_REQUIREMENT_
Pull every line with "agent" from the data.

_TASK INPUTS_
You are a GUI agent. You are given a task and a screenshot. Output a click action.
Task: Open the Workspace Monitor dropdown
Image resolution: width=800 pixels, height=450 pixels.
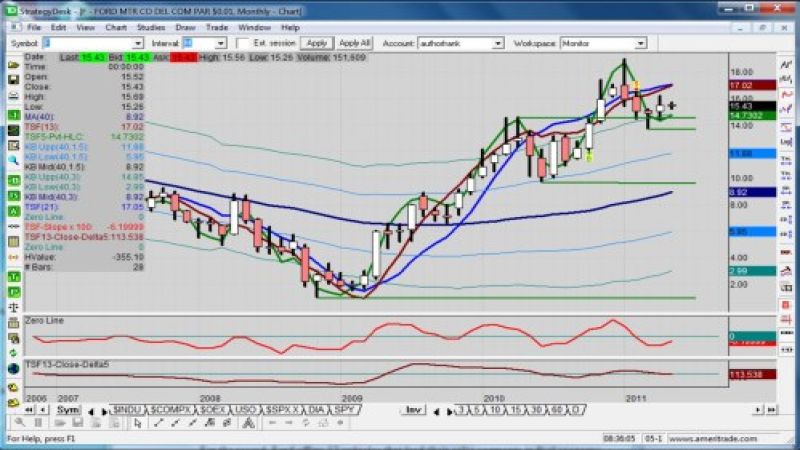[x=640, y=44]
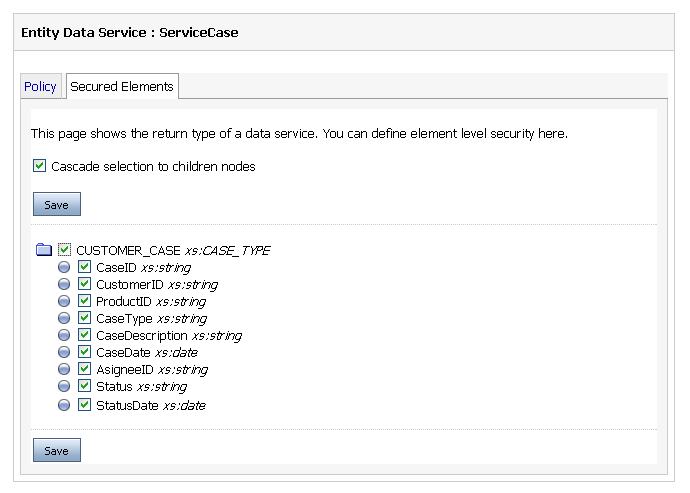Image resolution: width=690 pixels, height=493 pixels.
Task: Uncheck the CUSTOMER_CASE root checkbox
Action: (65, 250)
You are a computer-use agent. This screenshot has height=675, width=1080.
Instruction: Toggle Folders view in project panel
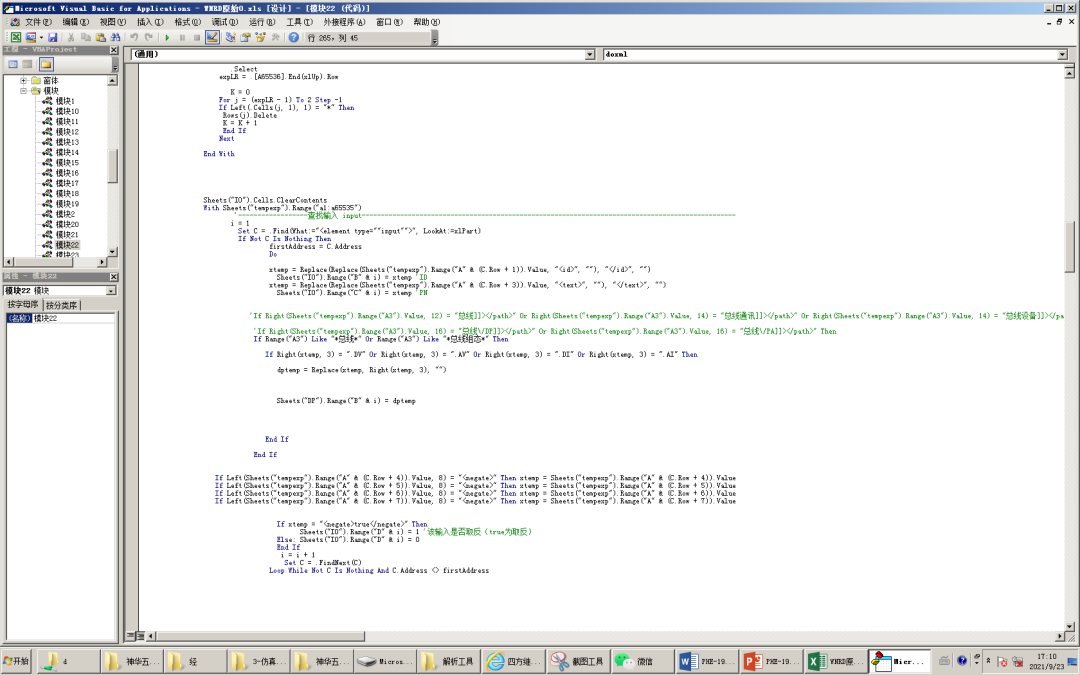tap(46, 64)
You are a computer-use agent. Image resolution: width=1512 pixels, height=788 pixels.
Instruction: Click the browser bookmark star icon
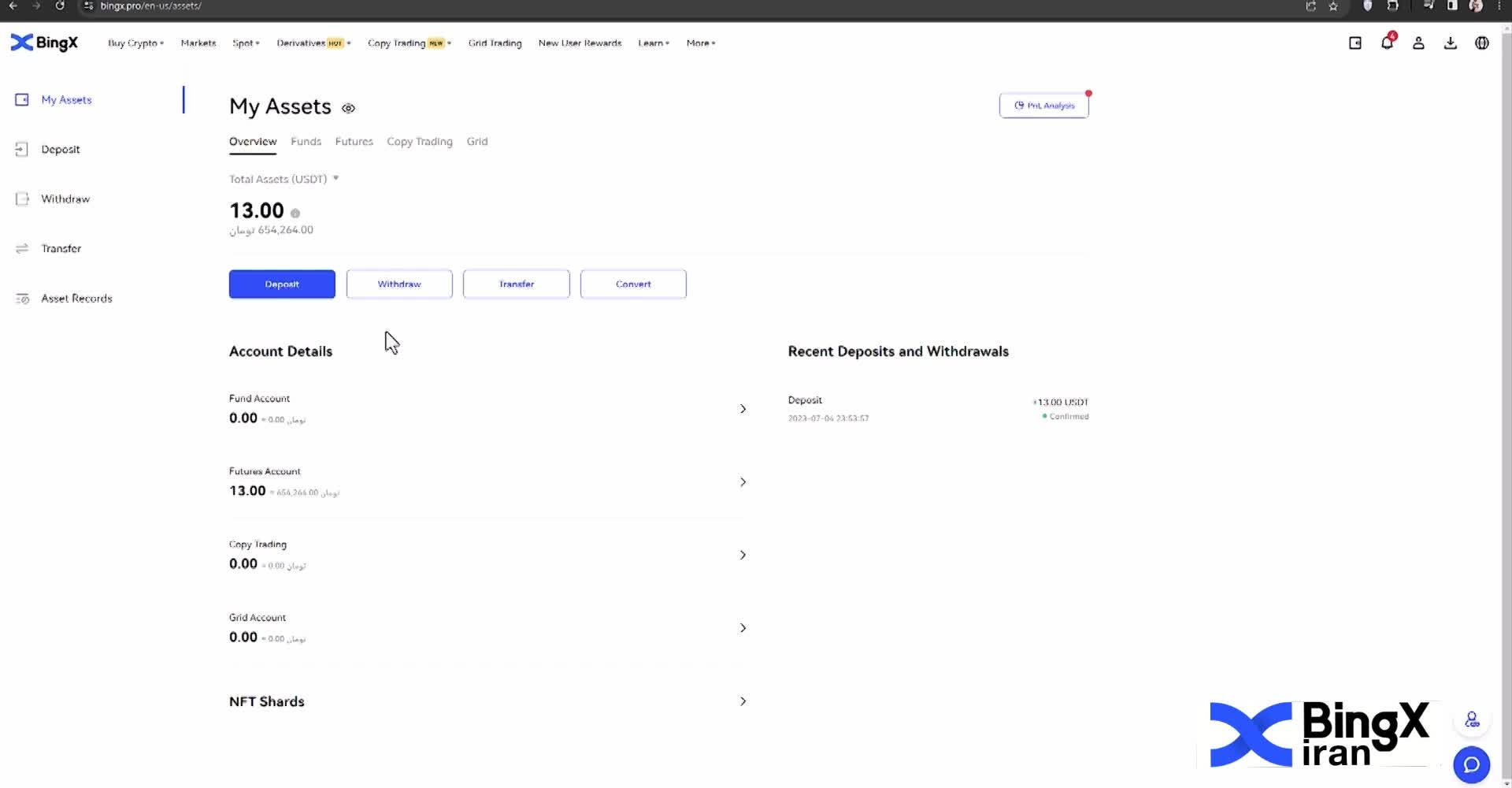(x=1333, y=6)
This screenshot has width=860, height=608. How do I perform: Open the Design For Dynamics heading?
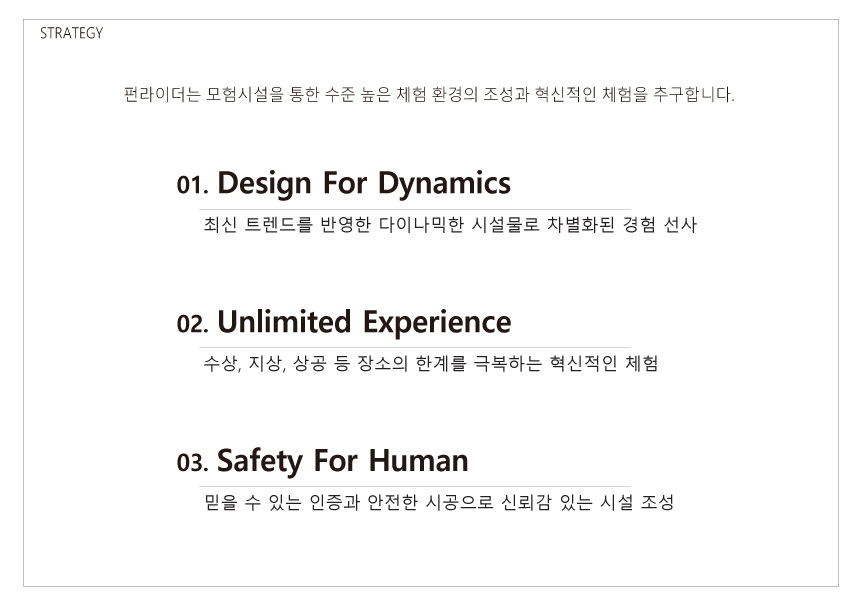(364, 184)
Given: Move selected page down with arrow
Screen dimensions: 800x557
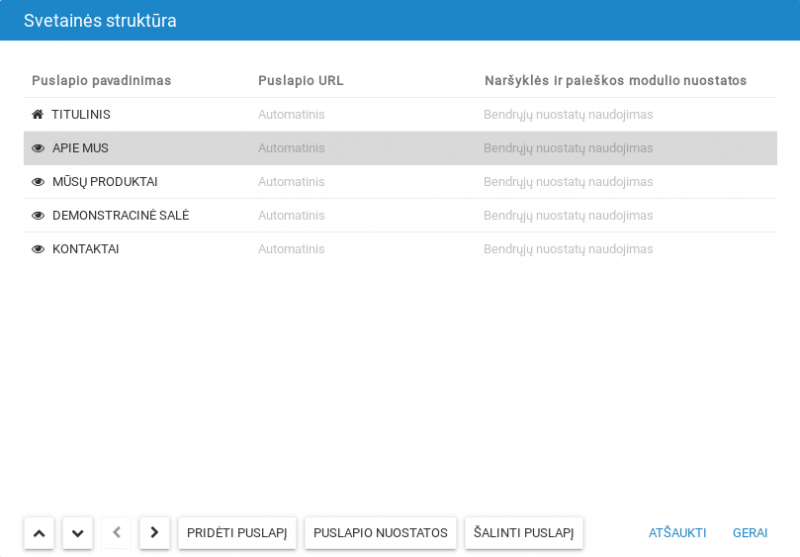Looking at the screenshot, I should point(77,532).
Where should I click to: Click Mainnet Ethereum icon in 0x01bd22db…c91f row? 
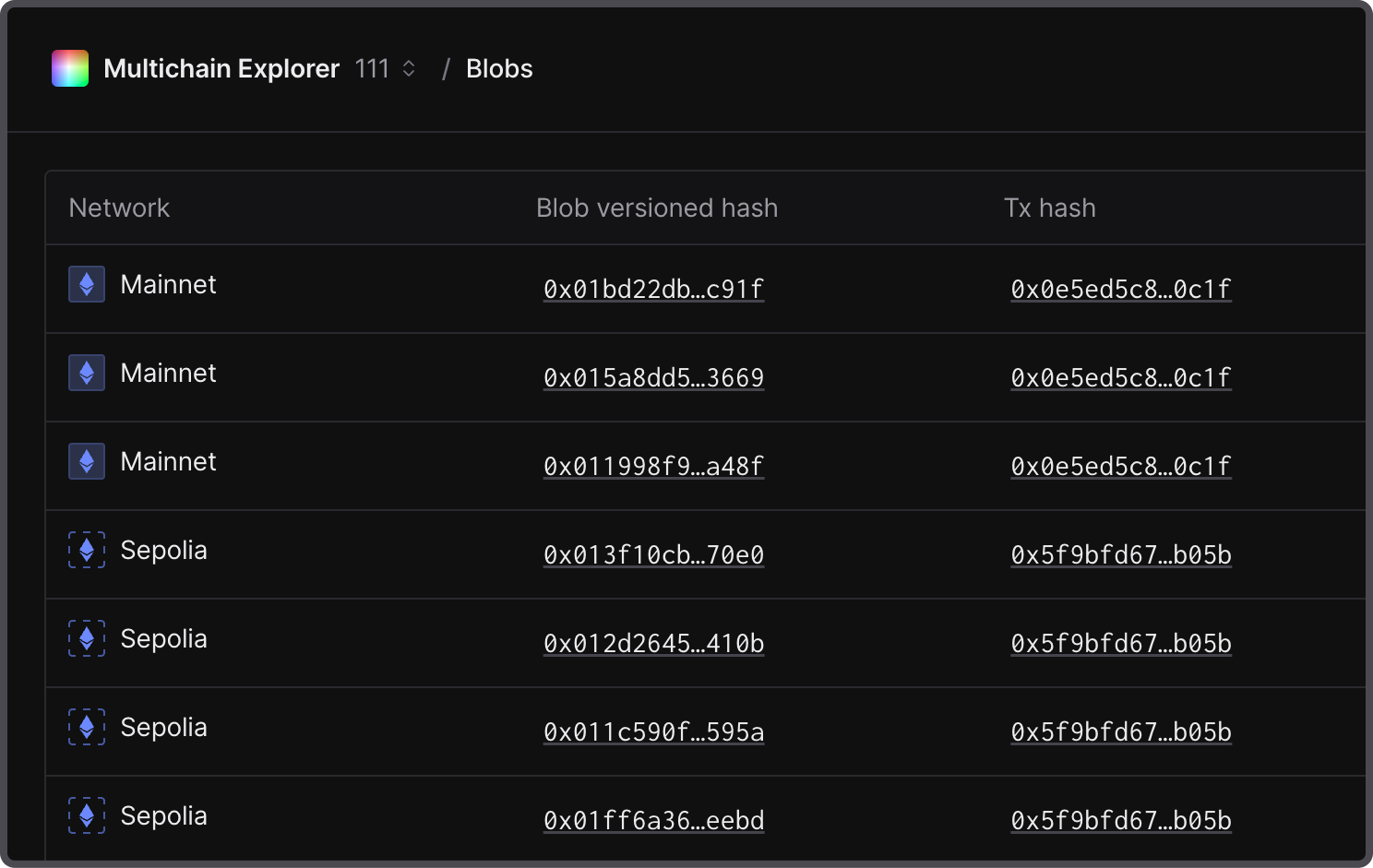click(x=87, y=284)
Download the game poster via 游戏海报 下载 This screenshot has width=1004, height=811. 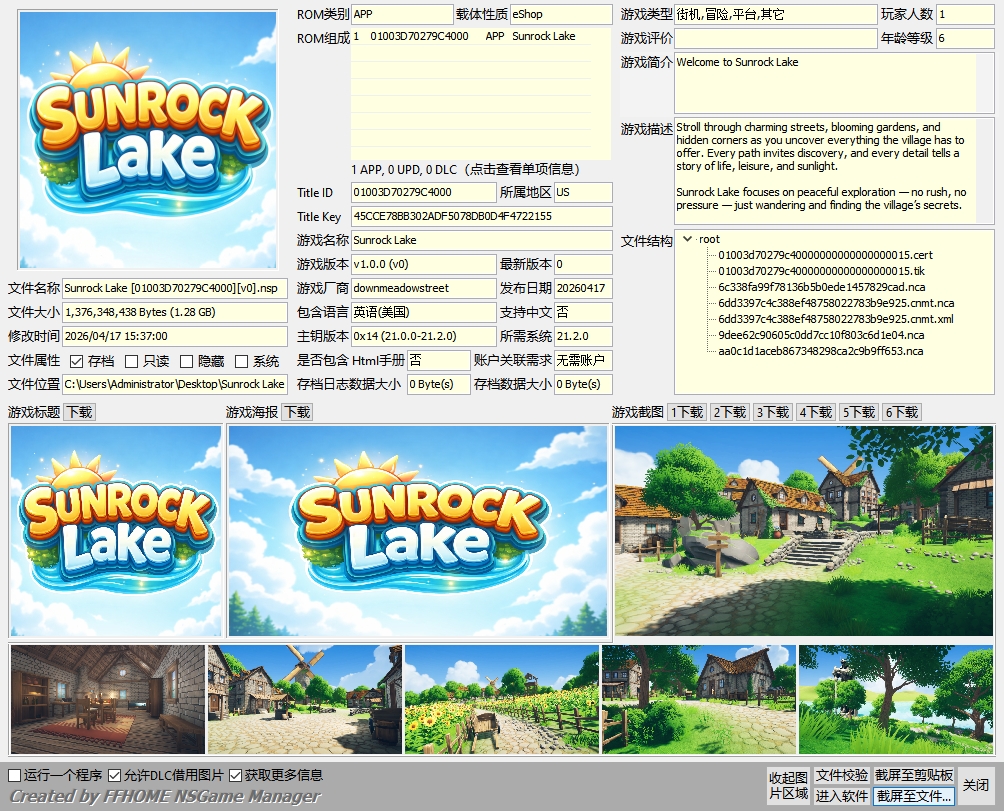[296, 412]
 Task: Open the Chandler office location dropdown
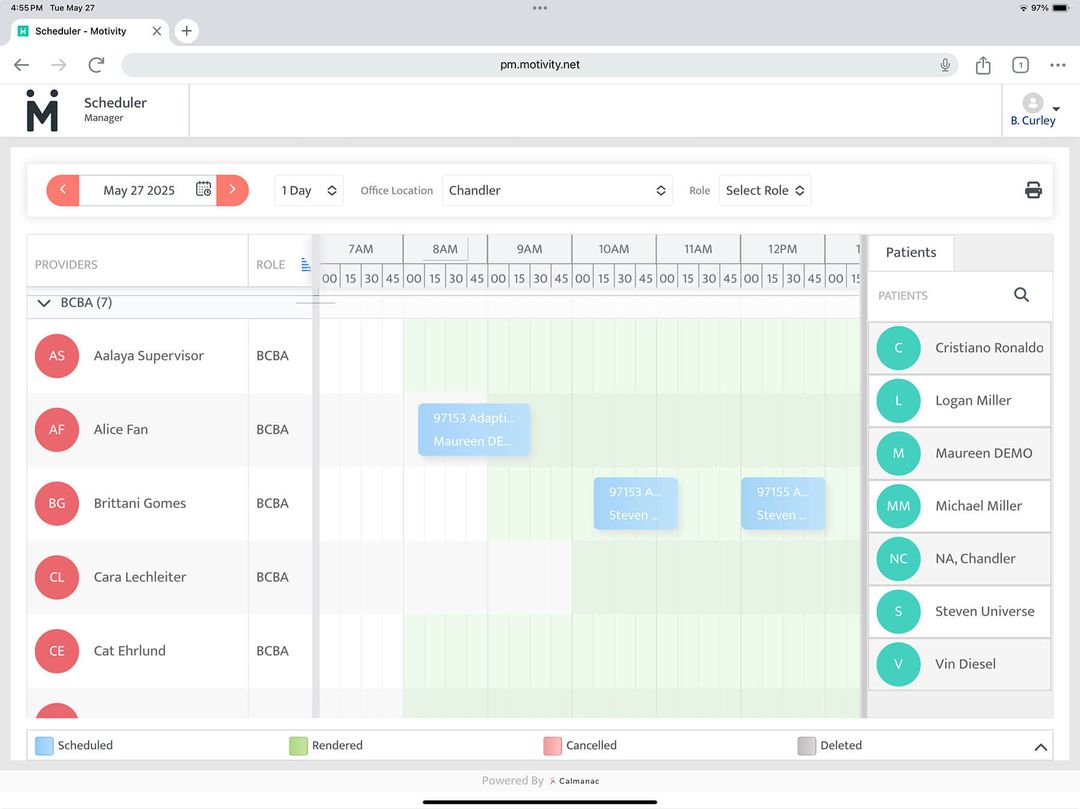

_RESULT OF THE TASK_
You are a GUI agent. You are given a task and a screenshot. Output a click action.
You are a computer-use agent. This screenshot has height=675, width=1080.
You are a computer-use agent. Image resolution: width=1512 pixels, height=788 pixels.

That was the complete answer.